▸ **TEXT**
■ ■ ■ ■
Re-discovering Classical Music
by Sofia Galli
In a fast-changing and increasingly technological world, music keeps evolving and adapting to its new surroundings. As access to knowledge becomes quicker, more simplified, and more electronically-based, our will to apprehend complex information often diminishes. The music that mostly circulates on the large scale emulates the precepts of this new understanding of reality: it makes use of sophisticated technologies, it has fairly simple beats and it nearly fully relies on computers, rather than on actual instruments. In this framework, the will to listen to classical music tends to fade away.
Yet, engaging with classical music is one of the most mind-opening activities out there. Both playing and listening to classical music spawns the establishment of a connection with the past, whilst allowing us to refine our hearing and our sensibility. Since our world is mostly based upon scientific methods, it might as well be coherent to embrace the benefits that classical music has been proved to provide. Among the main effects that listening to classical music can generate, there is the reduction of blood pressure, symptoms of anxiety and stress levels. Meanwhile, it enhances individuals’ creativity and increases productivity. In the end, however, the intricate dynamics behind many classical pieces eventually condense in one core objective: emotion. If we would agree with ourselves to refrain for a moment and just focus on sounds, it would be possible to come to understand how multifaceted our sensations can be when listening to classical music.
Unfortunately, classical music is often consigned in one small bubble, when truly its centuries-old path left us with pieces that are incredibly different from one another, and can therefore accommodate the tastes of any kind of listener. The versatility of music originates from a many-sided past, where historical events and societal patterns determined the typology of classical music which was more predisposed to be composed, performed and cherished. It follows that the music pieces that we can still listen to are embedded with memories and narratives that illustrate the motion of the past, and thus tell us the story of how we disclosed our creativity and evolved through time and space.
For these reasons, it is of extreme importance to maintain a tie with the appreciation of artistic heritage. Art is an extraordinary tool: it keeps memory vivid, heart and mind open. However, it can only be treasured when there is a desire to remember, a will to feel deeper emotions, to keep learning. To achieve such motivation, society as a whole needs to unite, offering increasing means to get in touch with the classic world. In this vein, classical music has the power of connecting individuals through the shared experience of powerful melodies. And this must be apprised, for ourselves and for the future, because in a world that is changing so fast, some things need to make us pause, listen and think.
■ ■ ■ ■
According to the text on rediscovering classical music, what core objective do the intricate dynamics behind many classical pieces eventually condense into?

▸ **GIVEN RECORDS**
■ ■ ■ ■
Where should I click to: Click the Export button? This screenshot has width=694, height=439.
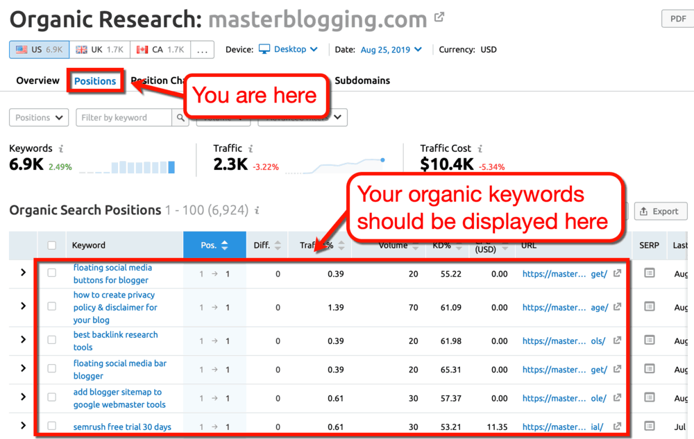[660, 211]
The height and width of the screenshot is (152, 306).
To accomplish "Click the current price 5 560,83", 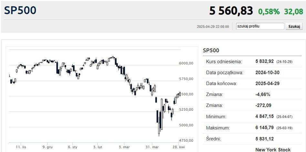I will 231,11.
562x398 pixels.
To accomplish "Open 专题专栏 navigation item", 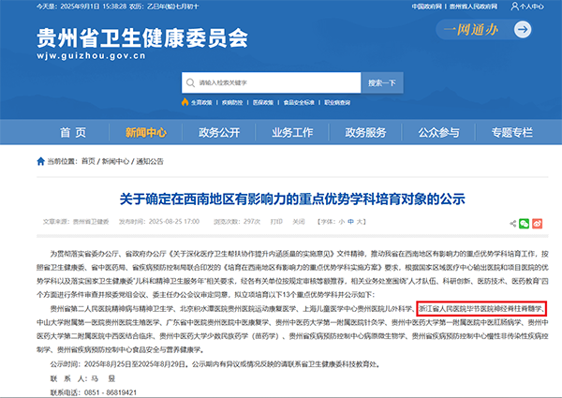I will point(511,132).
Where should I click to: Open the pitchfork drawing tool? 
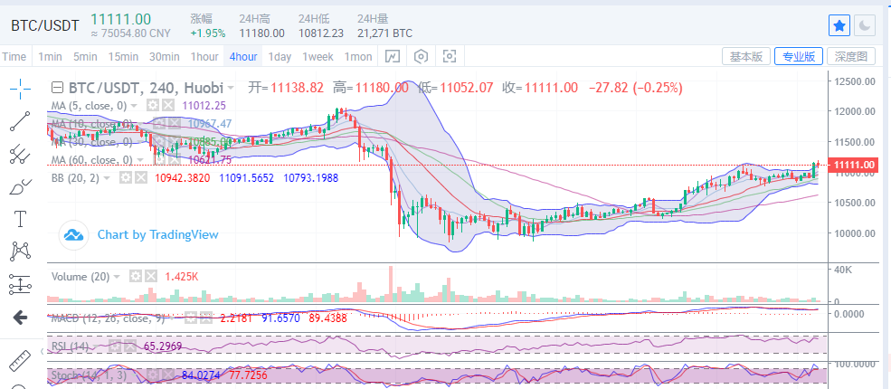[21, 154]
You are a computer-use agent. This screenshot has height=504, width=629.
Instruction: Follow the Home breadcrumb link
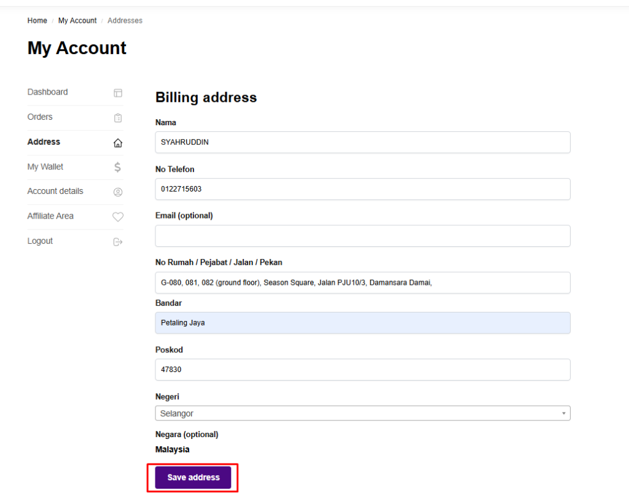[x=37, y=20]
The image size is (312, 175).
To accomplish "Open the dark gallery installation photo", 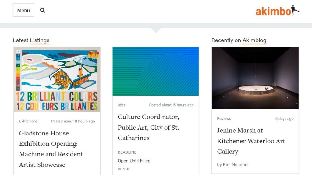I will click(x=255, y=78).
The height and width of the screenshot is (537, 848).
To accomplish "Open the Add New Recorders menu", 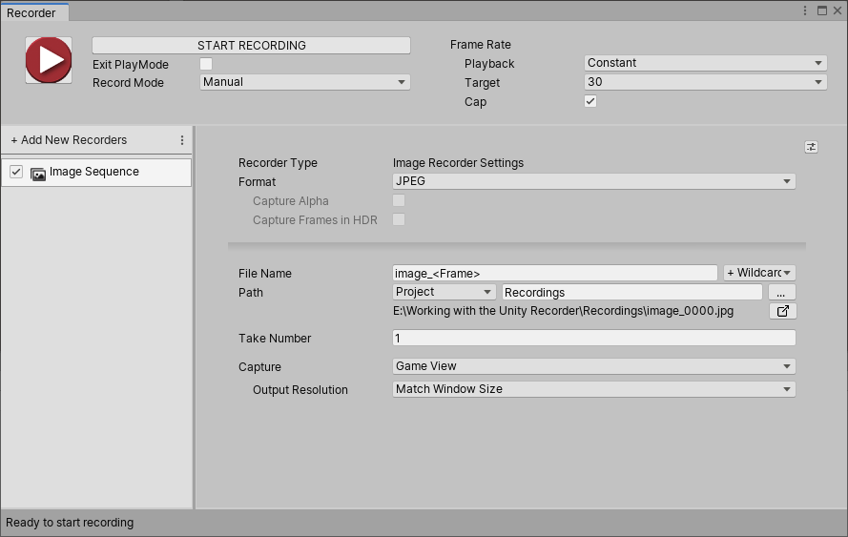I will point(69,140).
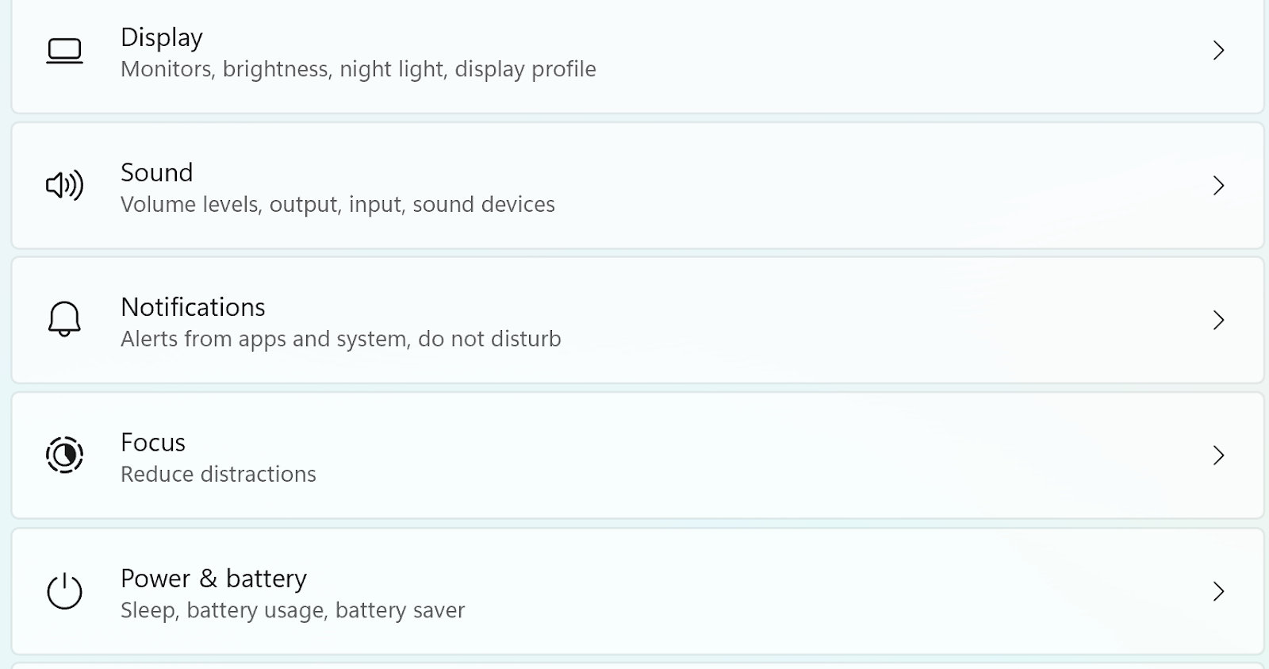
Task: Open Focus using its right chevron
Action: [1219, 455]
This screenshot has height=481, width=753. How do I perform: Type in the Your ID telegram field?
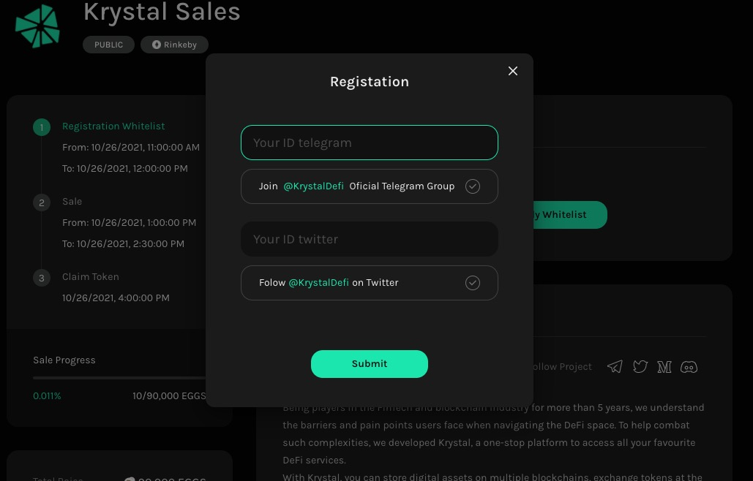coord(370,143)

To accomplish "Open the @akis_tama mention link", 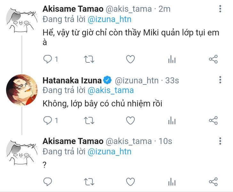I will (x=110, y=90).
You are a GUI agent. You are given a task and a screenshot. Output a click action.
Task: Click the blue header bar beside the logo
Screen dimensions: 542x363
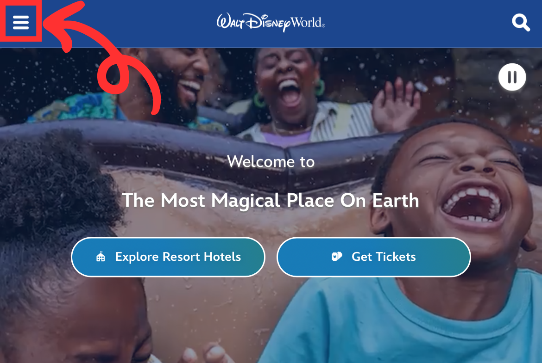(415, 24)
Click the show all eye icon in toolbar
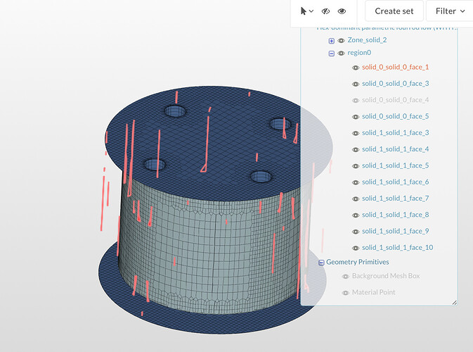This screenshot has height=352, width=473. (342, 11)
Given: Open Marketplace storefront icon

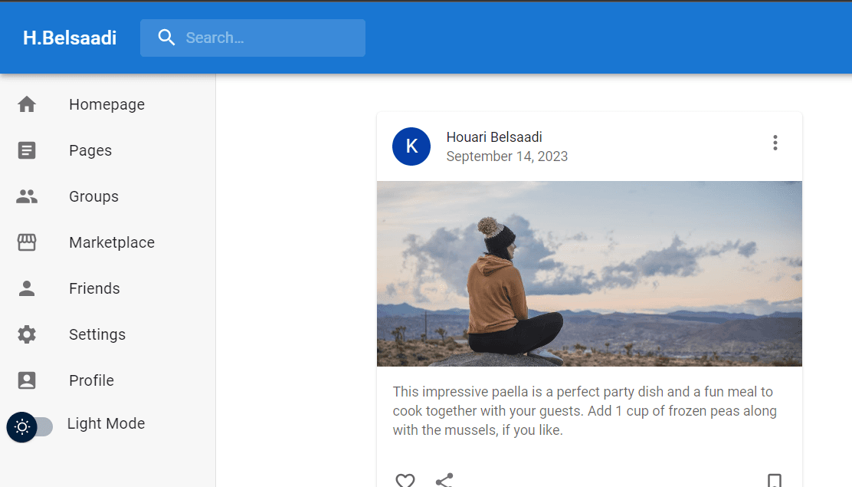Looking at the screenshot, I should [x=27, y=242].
■ ■ ■ ■
▸ **REPLY TO THE TASK**
Emotion.